[Opening PASSAGE section]
GlaxoSmithKline Retains Friendly Approach, Despite Hostile HGS Bid

In confirming its unsolicited $2.60 billion offer for Human Genome Sciences (HGS), which was rejected, GlaxoSmithKline (GSK) commented that they still hope to push through the bid “on a friendly basis.”

The UK drugs manufacturer noted that the $13.00 per share offer represented an 81% premium to Human Genome Sciences’ stock price on April 18, and chief executive Sir Andrew Witty stated it “reflects full and fair value.”

The board at Human Genome Sciences, which developed the lupus drug Benlysta (belimumab) with GSK, holds a different opinion and has employed Goldman Sachs and Credit Suisse to explore “strategic alternatives… including, but not limited to, a potential sale of the company.” GlaxoSmithKline has been requested to partake in this process.

In a letter to his equivalent at Human Genome Sciences, Thomas Watkins, Sir Andrew pointed out that the firms have co-operated together for almost 20 years and commented that GlaxoSmithKline “greatly respect your history of innovation and what you have achieved.” However, he added, GSK “believe now is the appropriate time in the evolution of our relationship for our two companies to combine.”

In addition he noted that “GSK is uniquely positioned to deliver on the promises” of Benlysta, as well as the late-stage cardiovascular drug darapladib and albiglutide, currently in Phase III for the treatment of type 2 diabetes, all treatments that Human Genome Sciences has a stake in.  The GSK chief admitted that he was disappointed when the $13 offer was “rejected without discussion” but added that GSK plan to work with HGS “on a friendly basis to complete this transaction successfully and expeditiously.”

$200 Million In Cost Synergies

The GSK chief commented that “we also expect to achieve at least $200 million in cost synergies to be fully realised by 2015 and expect the transaction to be earnings-accretive beginning in 2013.”  He added that the proposal meets GSK’s “strict financial criteria for acquisitions.”
[Closing PASSAGE section]
[Opening MATERIAL SHOWN section]
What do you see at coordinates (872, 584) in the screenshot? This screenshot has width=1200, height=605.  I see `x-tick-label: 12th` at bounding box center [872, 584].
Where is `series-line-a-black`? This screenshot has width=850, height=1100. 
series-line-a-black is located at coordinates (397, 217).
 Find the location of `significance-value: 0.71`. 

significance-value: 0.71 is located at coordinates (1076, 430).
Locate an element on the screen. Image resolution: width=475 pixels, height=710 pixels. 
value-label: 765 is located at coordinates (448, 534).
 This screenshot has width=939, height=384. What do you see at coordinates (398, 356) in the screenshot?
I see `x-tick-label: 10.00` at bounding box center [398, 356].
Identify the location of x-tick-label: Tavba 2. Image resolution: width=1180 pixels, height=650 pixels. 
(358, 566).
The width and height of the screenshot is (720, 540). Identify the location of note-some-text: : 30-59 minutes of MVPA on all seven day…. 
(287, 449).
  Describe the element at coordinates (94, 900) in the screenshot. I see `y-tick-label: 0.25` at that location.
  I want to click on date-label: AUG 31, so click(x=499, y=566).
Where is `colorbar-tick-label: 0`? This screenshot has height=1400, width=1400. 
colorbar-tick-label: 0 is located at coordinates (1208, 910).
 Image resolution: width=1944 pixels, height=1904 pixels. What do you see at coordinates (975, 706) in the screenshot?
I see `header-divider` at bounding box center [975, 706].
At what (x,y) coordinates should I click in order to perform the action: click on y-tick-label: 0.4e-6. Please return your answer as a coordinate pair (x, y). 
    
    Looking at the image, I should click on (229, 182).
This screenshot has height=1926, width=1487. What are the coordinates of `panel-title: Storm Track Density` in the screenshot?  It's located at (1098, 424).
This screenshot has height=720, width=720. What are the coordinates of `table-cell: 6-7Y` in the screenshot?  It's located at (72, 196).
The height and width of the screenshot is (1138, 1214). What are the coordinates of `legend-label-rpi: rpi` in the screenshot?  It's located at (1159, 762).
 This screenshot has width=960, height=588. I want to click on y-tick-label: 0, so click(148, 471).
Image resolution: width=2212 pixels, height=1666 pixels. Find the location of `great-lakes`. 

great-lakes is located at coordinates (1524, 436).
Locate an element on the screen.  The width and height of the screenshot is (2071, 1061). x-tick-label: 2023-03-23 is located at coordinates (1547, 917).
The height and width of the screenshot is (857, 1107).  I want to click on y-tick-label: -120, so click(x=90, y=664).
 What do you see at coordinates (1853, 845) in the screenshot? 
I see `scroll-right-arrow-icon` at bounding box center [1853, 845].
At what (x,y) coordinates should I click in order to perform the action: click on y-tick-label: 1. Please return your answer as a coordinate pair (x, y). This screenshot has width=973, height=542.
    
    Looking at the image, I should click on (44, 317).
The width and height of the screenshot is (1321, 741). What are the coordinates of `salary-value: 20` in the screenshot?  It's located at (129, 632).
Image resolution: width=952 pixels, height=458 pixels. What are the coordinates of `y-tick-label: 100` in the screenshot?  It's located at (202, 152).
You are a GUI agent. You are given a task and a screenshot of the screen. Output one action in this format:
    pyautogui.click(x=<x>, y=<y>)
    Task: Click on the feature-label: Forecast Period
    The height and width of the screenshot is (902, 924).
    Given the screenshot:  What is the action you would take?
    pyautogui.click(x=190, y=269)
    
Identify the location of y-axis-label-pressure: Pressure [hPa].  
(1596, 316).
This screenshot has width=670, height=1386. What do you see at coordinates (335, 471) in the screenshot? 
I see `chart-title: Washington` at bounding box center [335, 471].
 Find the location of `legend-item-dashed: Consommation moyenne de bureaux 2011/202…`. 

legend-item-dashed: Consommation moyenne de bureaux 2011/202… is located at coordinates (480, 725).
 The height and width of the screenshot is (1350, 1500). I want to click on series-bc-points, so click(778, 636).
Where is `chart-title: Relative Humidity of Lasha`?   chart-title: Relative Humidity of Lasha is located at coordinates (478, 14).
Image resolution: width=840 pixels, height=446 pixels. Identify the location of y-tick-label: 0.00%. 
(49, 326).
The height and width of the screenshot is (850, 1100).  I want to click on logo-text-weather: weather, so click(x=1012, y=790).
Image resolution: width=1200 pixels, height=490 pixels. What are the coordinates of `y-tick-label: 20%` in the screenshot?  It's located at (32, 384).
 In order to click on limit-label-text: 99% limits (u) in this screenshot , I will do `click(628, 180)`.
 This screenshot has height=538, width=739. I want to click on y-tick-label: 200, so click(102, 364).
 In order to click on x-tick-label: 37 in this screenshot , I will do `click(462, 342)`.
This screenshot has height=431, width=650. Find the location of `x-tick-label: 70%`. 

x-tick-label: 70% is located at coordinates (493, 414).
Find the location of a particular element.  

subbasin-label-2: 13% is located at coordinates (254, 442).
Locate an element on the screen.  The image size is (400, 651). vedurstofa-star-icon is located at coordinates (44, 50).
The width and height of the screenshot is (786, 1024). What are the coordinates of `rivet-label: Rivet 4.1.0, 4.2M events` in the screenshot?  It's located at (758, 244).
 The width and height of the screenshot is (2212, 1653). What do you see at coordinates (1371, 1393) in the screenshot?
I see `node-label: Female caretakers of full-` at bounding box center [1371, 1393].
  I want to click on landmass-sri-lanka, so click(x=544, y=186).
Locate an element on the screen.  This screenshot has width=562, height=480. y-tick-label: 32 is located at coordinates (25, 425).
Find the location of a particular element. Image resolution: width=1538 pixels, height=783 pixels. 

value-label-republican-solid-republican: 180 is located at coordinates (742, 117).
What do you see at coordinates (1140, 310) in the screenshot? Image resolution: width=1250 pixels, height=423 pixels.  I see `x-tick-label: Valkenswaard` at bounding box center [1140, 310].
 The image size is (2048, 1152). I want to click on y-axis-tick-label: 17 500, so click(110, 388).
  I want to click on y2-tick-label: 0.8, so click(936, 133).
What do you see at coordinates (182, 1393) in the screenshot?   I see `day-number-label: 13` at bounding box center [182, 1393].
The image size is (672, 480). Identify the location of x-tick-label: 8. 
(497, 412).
[Closing MATERIAL SHOWN section]
_TASK SET_.
1/ Retype the article on the GlaxoSmithKline bid, beginning at the words "The UK drugs" and stopping after "in this process.".
2/ Answer these questions from the article on the GlaxoSmithKline bid:
(a) What price per share did GlaxoSmithKline offer for Human Genome Sciences?
(b) Which two firms did the Human Genome Sciences board employ to explore strategic alternatives?
(c) How much in cost synergies does the GSK chief expect, and by what year are they to be fully realized?
The rows come from a source separate from the article.

_SOLVED PROBLEMS_.
1/
The UK drugs manufacturer noted that the $13.00 per share offer represented an 81% premium to Human Genome Sciences’ stock price on April 18, and chief executive Sir Andrew Witty stated it “reflects full and fair value.”

The board at Human Genome Sciences, which developed the lupus drug Benlysta (belimumab) with GSK, holds a different opinion and has employed Goldman Sachs and Credit Suisse to explore “strategic alternatives… including, but not limited to, a potential sale of the company.” GlaxoSmithKline has been requested to partake in this process.

2/
(a) $13.00 per share.
(b) Goldman Sachs and Credit Suisse.
(c) At least $200 million, fully realized by 2015.